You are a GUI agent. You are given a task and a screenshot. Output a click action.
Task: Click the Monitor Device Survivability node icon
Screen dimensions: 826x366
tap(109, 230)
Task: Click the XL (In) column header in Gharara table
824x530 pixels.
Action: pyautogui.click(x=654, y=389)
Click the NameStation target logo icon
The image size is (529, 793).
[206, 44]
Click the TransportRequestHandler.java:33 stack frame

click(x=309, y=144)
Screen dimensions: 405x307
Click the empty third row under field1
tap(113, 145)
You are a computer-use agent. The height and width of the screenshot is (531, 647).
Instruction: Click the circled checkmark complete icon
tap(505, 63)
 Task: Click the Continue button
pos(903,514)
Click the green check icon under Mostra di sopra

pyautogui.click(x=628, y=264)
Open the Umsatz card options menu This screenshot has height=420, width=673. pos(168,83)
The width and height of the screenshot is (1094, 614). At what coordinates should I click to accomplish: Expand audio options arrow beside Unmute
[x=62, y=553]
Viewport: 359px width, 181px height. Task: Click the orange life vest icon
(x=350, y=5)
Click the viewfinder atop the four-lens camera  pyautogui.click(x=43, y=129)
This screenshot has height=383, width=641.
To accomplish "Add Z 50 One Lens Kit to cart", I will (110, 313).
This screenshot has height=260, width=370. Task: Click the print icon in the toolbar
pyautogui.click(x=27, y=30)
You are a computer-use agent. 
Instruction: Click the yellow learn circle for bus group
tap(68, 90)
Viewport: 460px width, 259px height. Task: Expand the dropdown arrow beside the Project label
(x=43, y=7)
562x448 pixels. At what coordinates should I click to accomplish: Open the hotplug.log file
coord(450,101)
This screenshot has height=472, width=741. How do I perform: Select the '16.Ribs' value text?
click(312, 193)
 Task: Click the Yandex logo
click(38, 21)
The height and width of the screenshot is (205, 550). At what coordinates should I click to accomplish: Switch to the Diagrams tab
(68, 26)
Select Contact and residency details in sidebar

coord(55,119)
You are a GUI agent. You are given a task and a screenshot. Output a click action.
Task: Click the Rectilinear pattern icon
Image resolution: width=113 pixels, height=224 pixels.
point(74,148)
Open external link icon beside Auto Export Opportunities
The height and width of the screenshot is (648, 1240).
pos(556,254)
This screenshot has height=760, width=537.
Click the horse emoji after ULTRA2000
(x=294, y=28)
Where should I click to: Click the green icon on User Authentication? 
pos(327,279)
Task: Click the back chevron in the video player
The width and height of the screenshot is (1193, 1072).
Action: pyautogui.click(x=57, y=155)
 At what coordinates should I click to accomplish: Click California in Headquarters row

^^^^

THE PROBLEM: Lines with "agent" in the listing above: state how many there are, and nothing else.

ANSWER FOR THE TASK: 4